The problem was discovered when three consumer complaints involving pieces of white, semi-rigid plastic found in the product were lodged. The good news is that there have been no confirmed reports of injuries from starting your day the burrito way. But check your freezer – better safe than sorry. And when in doubt, throw it out.
12/8/19 Tailor Cut Produce Recalls Cut Fruit Mix Because of Possible Health Risk
The New Jersey firm is recalling its Fruit luau, cut honeydew, cut cantaloupe, and cut pineapple products because they have the potential to be contaminated with Salmonella.
The recalled fruit products were distributed in Pennsylvania, New Jersey, New York, and Delaware between November 15 and December 1, 2019.
The potential for contamination was noted after several patients fell ill in four Pennsylvania hospitals. Consumers’ questions to the company: 732-246-2002.

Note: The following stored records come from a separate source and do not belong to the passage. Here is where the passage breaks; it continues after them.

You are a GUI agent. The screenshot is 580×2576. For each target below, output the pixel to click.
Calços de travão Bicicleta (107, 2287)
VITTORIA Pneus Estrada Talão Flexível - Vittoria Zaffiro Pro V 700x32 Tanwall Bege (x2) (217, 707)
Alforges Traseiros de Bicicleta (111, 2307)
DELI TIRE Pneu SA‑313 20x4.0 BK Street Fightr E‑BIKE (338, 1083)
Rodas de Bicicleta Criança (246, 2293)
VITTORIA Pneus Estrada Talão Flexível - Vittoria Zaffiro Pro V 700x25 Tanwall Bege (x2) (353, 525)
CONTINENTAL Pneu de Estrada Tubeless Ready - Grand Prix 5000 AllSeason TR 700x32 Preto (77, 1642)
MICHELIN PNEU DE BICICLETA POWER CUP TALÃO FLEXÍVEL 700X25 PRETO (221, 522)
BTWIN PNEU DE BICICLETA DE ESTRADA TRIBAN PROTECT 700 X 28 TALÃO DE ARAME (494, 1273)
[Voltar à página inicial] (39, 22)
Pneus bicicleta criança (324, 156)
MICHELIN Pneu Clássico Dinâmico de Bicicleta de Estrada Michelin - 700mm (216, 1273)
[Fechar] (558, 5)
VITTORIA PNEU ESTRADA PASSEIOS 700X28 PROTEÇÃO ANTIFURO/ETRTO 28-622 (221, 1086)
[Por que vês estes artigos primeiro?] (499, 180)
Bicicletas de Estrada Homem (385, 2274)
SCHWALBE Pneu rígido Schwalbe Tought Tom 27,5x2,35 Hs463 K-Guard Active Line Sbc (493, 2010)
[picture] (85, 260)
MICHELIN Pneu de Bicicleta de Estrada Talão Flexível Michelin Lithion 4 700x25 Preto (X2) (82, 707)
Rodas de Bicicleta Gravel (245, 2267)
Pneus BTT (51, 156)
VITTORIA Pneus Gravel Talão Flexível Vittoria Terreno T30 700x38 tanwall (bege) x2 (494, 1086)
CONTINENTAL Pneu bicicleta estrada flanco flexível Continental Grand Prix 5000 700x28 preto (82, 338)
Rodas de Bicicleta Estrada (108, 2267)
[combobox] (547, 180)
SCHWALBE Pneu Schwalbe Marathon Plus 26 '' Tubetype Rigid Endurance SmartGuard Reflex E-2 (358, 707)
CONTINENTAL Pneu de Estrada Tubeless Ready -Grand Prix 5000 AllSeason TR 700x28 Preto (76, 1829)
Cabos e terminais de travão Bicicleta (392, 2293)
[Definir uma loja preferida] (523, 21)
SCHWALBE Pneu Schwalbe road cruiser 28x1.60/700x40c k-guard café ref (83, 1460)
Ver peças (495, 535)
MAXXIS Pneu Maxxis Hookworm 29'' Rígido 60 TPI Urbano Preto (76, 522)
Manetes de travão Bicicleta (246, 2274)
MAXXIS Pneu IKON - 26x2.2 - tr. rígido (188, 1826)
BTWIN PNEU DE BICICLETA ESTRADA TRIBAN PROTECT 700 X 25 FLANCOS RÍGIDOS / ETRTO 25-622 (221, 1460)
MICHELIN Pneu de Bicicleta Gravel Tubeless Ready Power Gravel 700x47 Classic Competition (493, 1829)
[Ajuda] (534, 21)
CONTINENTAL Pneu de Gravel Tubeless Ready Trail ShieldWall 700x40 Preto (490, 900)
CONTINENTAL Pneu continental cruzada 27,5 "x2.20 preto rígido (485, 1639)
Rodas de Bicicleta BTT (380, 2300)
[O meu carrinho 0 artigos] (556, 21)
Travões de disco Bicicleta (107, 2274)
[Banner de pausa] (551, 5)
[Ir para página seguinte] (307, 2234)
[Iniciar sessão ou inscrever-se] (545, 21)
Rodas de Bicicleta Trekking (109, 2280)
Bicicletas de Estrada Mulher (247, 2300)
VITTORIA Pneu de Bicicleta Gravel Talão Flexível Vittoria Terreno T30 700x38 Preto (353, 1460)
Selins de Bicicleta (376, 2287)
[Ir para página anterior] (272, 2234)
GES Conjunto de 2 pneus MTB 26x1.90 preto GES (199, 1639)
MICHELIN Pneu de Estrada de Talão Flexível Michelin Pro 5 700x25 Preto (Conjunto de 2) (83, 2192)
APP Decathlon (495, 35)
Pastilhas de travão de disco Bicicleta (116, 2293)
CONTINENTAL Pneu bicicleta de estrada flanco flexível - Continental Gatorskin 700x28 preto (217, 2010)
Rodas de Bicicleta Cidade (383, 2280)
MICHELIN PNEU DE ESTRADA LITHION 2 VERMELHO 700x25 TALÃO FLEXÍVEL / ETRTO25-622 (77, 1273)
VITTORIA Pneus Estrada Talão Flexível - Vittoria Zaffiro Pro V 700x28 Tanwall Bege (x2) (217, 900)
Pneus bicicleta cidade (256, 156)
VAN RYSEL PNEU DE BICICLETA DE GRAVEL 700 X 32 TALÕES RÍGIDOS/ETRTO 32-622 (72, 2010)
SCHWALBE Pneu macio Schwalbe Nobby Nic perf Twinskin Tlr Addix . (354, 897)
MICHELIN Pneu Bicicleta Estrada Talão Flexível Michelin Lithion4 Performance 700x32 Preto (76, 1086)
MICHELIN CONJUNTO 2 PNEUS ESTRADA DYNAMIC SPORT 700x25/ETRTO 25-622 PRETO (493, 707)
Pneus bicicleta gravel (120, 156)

12/6/19 Tropical Nut and Fruit Co. Issues Allergy Alert of Undeclared Soy and Tree Nut (Almonds) on Their Truly Good Foods South of the Border Mix
The Charlotte, North Carolina food producer is voluntarily recalling its 25lb box of Truly Good Foods South of the Border nut mix, Lot #29119, Best By date 04/15/2020, Item # 102340 and UPC # 094184110198 because it contains undeclared soy and tree nut (almonds).
People who are allergic to soy or tree nuts may develop serious or life-threatening allergic reactions if they consume this product.
The product was distributed only to select retail stores of specialty grocer The Fresh Market in the following states: NC (excluding Ashville), SC (only Myrtle Beach and Pawley’s Island stores), VA, IN, OH, PA, MA, NY, MD, DE, NJ, CT KY, and IL.
To date, no illnesses have been reported in connection with this recalled product. Purchasers may return any South of the Border nut mix to the store for a full refund. Product or allergy questions may contact Paola Chrisco at (980) 221-4356 M-F, 8am – 5pm Eastern Time.
12/6/19 White Castle Frozen Food Division Announces Voluntary Recall of a Limited Production of Frozen Sandwiches Sold in Select Grocery Outlets Due to Possible Presence of Listeria Monocytogenes
The Columbus, Ohio-based burger chain (800-843-2728) has initiated a voluntary recall of a limited number of frozen 6 pack cheeseburgers, frozen 6 pack hamburgers, frozen 6 pack jalapeno cheeseburgers, and 16 pack hamburgers, 16 pack cheeseburgers for the possible presence of Listeria monocytogenes.
Customers are urged to dispose of or return recalled products to the store of purchase for an exchange or full refund and to consult with their physician regarding any medical questions.